Content starts

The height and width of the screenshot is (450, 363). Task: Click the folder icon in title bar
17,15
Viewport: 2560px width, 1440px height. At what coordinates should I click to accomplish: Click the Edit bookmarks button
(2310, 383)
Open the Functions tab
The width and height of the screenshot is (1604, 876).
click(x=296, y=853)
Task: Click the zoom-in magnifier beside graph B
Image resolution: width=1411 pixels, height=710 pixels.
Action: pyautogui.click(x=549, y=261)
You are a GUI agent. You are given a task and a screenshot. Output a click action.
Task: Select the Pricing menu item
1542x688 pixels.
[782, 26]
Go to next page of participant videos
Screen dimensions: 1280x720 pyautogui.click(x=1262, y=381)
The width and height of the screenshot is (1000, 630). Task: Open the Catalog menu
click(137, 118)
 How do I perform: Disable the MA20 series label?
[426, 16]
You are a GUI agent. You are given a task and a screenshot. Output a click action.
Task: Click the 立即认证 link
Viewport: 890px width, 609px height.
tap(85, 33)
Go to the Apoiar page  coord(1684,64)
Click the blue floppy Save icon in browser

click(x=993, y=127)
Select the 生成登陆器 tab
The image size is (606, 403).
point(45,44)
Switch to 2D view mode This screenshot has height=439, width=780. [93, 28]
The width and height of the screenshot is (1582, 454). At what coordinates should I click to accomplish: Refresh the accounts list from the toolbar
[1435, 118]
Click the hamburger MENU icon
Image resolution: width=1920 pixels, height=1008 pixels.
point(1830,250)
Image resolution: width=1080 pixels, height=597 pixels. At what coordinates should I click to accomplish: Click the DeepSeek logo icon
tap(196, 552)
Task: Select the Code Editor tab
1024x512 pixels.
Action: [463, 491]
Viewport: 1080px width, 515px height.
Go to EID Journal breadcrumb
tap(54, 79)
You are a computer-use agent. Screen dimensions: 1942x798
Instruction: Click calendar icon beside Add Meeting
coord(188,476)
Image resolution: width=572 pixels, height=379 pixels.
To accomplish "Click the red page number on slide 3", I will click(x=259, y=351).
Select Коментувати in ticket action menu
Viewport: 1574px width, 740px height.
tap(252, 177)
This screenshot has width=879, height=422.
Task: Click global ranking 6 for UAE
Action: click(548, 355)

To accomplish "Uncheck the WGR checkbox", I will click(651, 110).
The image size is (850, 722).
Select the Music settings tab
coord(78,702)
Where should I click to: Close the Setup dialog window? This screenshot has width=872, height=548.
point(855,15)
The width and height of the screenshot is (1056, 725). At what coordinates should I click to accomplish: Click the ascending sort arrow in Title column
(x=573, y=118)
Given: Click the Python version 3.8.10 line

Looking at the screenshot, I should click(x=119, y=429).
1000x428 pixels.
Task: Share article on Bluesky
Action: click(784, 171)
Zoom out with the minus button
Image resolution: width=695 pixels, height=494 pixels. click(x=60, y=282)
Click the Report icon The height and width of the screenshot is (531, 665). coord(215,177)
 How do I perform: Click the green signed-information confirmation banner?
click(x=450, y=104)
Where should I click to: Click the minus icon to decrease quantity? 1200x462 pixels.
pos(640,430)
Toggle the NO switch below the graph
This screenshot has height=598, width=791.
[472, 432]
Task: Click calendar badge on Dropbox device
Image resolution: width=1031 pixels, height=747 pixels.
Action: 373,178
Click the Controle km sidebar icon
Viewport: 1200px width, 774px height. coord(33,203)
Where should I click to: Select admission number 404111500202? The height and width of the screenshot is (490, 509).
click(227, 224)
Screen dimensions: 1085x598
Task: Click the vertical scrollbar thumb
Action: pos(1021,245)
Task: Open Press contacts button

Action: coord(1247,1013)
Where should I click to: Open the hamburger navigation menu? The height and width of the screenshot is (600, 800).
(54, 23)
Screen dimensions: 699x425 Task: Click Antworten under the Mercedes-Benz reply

Content ends

Problem details ▸
Retype all of the material above. Do not alter a single word.

Result ▸
The height and width of the screenshot is (450, 363). Task: Click the folder icon in title bar
17,15
Viewport: 2560px width, 1440px height. At what coordinates should I click to accomplish: Click the Edit bookmarks button
(2310, 383)
Open the Functions tab
The width and height of the screenshot is (1604, 876).
click(x=296, y=853)
Task: Click the zoom-in magnifier beside graph B
Image resolution: width=1411 pixels, height=710 pixels.
Action: pyautogui.click(x=549, y=261)
You are a GUI agent. You are given a task and a screenshot. Output a click action.
Task: Select the Pricing menu item
1542x688 pixels.
[782, 26]
Go to next page of participant videos
Screen dimensions: 1280x720 pyautogui.click(x=1262, y=381)
The width and height of the screenshot is (1000, 630). Task: Open the Catalog menu
click(137, 118)
 How do I perform: Disable the MA20 series label?
[426, 16]
You are a GUI agent. You are given a task and a screenshot. Output a click action.
Task: Click the 立即认证 link
Viewport: 890px width, 609px height.
tap(85, 33)
Go to the Apoiar page  coord(1684,64)
Click the blue floppy Save icon in browser

click(x=993, y=127)
Select the 生成登陆器 tab
The image size is (606, 403).
point(45,44)
Switch to 2D view mode This screenshot has height=439, width=780. [93, 28]
The width and height of the screenshot is (1582, 454). At what coordinates should I click to accomplish: Refresh the accounts list from the toolbar
[1435, 118]
Click the hamburger MENU icon
Image resolution: width=1920 pixels, height=1008 pixels.
point(1830,250)
Image resolution: width=1080 pixels, height=597 pixels. At what coordinates should I click to accomplish: Click the DeepSeek logo icon
tap(196, 552)
Task: Select the Code Editor tab
1024x512 pixels.
Action: [463, 491]
Viewport: 1080px width, 515px height.
Go to EID Journal breadcrumb
tap(54, 79)
You are a computer-use agent. Screen dimensions: 1942x798
Instruction: Click calendar icon beside Add Meeting
coord(188,476)
Image resolution: width=572 pixels, height=379 pixels.
To accomplish "Click the red page number on slide 3", I will click(x=259, y=351).
Select Коментувати in ticket action menu
Viewport: 1574px width, 740px height.
tap(252, 177)
This screenshot has width=879, height=422.
Task: Click global ranking 6 for UAE
Action: click(548, 355)

To accomplish "Uncheck the WGR checkbox", I will click(651, 110).
The image size is (850, 722).
Select the Music settings tab
coord(78,702)
Where should I click to: Close the Setup dialog window? This screenshot has width=872, height=548.
point(855,15)
The width and height of the screenshot is (1056, 725). At what coordinates should I click to accomplish: Click the ascending sort arrow in Title column
(x=573, y=118)
Given: Click the Python version 3.8.10 line

Looking at the screenshot, I should click(x=119, y=429).
1000x428 pixels.
Task: Share article on Bluesky
Action: click(784, 171)
Zoom out with the minus button
Image resolution: width=695 pixels, height=494 pixels. click(x=60, y=282)
Click the Report icon The height and width of the screenshot is (531, 665). coord(215,177)
 How do I perform: Click the green signed-information confirmation banner?
click(x=450, y=104)
Where should I click to: Click the minus icon to decrease quantity? 1200x462 pixels.
pos(640,430)
Toggle the NO switch below the graph
This screenshot has height=598, width=791.
[472, 432]
Task: Click calendar badge on Dropbox device
Image resolution: width=1031 pixels, height=747 pixels.
Action: 373,178
Click the Controle km sidebar icon
Viewport: 1200px width, 774px height. coord(33,203)
Where should I click to: Select admission number 404111500202? The height and width of the screenshot is (490, 509).
click(227, 224)
Screen dimensions: 1085x598
Task: Click the vertical scrollbar thumb
Action: pos(1021,245)
Task: Open Press contacts button

Action: coord(1247,1013)
Where should I click to: Open the hamburger navigation menu? The height and width of the screenshot is (600, 800).
(54, 23)
Screen dimensions: 699x425 Task: Click Antworten under the Mercedes-Benz reply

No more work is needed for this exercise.